Document segment:
'''
Chatham Lodging Trust is an internally managed Maryland REIT that owns 37 hotels (5,596 rooms) across 16 states and D.C., concentrated in premium-branded upscale extended-stay and premium select-service/all-suite properties. The company holds hotels through an operating partnership and leases them to taxable REIT subsidiaries that engage third-party managers; as of year-end all properties were managed by Island Hospitality Management (IHM), a company wholly owned by the CEO. Room revenue is the dominant revenue stream (~91.5% of total) and the firm pursues disciplined acquisitions, opportunistic repositioning, and selective development while maintaining conservative leverage (~23% net debt to hotel cost). Key dependencies include long‑term franchise agreements, related‑party management fees (~$10.7M in 2024), and sensitivity to business‑travel demand and seasonality.
Given the REIT/hotel operating model, executive pay is likely driven by portfolio and asset‑level operating metrics—same‑property RevPAR, occupancy, ADR, Adjusted Hotel EBITDA, FFO/Adjusted FFO and successful execution of acquisitions/dispositions and repositionings. Compensation packages at Chatham are likely to blend cash salary and annual bonuses tied to short‑term operating metrics (RevPAR, NOI, EBITDA) with longer‑term incentive awards linked to FFO, total shareholder return or multi‑year performance targets to align with REIT distribution and capital‑allocation goals. The CEO’s ownership of IHM (the manager that earns material management fees) creates a direct related‑party nexus that can influence pay outcomes; robust oversight by the compensation committee, clear disclosure of management fee arrangements and performance‑based fee components are important mitigants. Finally, REIT tax/qualification rules and the need to preserve distributable cash flows will constrain overly equity‑heavy or cash‑consuming pay designs.
'''
Dataset extract:
'''
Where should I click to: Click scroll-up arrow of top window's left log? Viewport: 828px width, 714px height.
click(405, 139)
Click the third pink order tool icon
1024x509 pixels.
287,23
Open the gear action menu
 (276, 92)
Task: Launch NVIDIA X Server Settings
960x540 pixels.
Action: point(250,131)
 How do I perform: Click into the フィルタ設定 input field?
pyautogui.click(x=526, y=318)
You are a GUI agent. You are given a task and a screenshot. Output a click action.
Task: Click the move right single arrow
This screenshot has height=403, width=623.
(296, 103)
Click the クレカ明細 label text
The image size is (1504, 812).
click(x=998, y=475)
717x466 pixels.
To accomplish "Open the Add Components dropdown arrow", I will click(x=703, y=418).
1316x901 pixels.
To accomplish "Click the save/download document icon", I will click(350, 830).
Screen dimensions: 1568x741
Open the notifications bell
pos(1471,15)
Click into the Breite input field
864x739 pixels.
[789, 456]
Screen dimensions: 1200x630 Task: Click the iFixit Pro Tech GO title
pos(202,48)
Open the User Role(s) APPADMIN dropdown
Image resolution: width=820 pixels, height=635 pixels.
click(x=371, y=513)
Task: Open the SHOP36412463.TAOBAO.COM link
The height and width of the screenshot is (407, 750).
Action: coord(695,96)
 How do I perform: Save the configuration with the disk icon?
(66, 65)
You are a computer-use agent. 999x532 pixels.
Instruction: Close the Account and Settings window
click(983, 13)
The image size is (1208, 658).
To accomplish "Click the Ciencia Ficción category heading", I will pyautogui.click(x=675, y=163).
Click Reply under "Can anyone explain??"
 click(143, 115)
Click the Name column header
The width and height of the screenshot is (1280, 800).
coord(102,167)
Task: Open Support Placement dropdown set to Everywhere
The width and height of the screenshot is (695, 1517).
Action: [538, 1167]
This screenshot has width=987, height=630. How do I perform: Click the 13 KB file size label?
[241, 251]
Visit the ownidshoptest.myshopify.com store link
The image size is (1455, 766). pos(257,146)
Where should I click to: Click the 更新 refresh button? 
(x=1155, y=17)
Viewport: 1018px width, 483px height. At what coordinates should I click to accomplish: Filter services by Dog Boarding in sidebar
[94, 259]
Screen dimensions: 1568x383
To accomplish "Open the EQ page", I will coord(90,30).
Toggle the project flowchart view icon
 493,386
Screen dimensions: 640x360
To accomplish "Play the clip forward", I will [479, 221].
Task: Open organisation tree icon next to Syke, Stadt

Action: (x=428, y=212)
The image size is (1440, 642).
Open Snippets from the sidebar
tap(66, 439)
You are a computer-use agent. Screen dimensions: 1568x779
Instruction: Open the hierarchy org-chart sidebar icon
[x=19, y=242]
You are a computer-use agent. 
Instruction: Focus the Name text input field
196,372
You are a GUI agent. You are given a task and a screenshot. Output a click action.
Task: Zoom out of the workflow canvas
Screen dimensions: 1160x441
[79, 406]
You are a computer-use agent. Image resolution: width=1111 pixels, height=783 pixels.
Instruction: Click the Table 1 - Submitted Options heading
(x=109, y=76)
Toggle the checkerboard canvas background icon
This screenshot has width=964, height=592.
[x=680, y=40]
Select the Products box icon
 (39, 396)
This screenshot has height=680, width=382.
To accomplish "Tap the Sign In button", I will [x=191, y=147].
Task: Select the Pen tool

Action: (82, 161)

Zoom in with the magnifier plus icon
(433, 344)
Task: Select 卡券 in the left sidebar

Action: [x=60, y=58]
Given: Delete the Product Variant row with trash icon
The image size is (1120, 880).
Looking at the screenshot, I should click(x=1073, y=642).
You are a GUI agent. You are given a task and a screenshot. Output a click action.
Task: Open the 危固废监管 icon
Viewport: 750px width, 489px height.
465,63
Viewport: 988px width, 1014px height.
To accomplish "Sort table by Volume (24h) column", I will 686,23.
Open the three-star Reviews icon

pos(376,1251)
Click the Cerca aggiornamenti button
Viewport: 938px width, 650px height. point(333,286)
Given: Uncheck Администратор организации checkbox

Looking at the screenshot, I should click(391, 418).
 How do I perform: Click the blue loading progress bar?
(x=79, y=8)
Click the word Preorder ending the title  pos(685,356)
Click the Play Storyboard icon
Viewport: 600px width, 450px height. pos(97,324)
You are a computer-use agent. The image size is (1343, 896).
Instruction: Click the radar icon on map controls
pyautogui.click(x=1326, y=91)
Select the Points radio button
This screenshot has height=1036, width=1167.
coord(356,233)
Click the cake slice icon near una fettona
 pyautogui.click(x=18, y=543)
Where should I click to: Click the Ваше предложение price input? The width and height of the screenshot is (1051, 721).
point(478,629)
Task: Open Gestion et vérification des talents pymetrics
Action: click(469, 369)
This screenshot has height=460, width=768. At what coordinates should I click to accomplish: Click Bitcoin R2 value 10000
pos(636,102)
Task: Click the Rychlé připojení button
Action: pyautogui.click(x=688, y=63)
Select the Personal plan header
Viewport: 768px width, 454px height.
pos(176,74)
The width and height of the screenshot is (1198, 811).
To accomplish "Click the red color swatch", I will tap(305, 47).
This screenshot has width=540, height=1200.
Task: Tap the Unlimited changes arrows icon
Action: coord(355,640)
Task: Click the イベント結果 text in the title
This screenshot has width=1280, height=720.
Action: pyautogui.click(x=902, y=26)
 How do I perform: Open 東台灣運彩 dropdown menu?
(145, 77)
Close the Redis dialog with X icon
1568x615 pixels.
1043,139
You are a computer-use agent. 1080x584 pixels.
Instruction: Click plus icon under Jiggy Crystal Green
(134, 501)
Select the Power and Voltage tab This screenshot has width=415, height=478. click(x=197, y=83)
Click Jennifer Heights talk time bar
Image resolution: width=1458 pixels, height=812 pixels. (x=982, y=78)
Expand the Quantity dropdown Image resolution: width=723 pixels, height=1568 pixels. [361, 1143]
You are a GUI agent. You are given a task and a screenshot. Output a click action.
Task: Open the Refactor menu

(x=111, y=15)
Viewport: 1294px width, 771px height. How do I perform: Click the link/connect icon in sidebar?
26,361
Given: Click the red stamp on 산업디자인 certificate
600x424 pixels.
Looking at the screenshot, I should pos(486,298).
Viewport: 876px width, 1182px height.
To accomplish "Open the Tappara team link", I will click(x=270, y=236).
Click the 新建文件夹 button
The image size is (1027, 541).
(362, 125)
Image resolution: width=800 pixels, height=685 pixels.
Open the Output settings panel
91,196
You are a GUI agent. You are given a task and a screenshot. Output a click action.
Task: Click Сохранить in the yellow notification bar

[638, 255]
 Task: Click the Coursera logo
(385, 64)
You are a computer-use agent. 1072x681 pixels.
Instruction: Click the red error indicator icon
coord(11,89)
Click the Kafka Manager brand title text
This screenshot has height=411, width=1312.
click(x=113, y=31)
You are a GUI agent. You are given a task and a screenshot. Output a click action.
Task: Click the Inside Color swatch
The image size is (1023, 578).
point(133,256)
'''
Prompt 1:
Render this sentence from the passage on Chatham Lodging Trust into Spanish: "Finally, REIT tax/qualification rules and the need to preserve distributable cash flows will constrain overly equity‑heavy or cash‑consuming pay designs."
Prompt 2:
Extend the passage on Chatham Lodging Trust with one further paragraph that begins after its final sentence.

Answer box 1:
Por último, las normas fiscales y de calificación aplicables a los REIT y la necesidad de preservar los flujos de caja distribuibles limitarán los esquemas de remuneración con un peso excesivo en acciones o que consuman demasiado efectivo.

Answer box 2:
Insider trading patterns at Chatham can be influenced heavily by related‑party cash flows (management fees paid to IHM), timing of asset sales or acquisitions, and visibility into near‑term RevPAR and disposition proceeds—events that materially affect FFO and dividend capacity. The CEO and other insiders have concentrated access to material nonpublic information due to a small corporate team and the CEO’s dual role as manager‑owner, so expect formal trading windows, blackout periods around earnings and major transactions, and the potential use of Rule 10b5‑1 plans. Watch insider activity around refinancing maturities and capital raises (notably the ~$140M term loan and near‑term principal obligations), dividend announcements, and large dispositions—investor scrutiny and regulatory disclosure around related‑party transactions make insider sales especially sensitive signals to the market.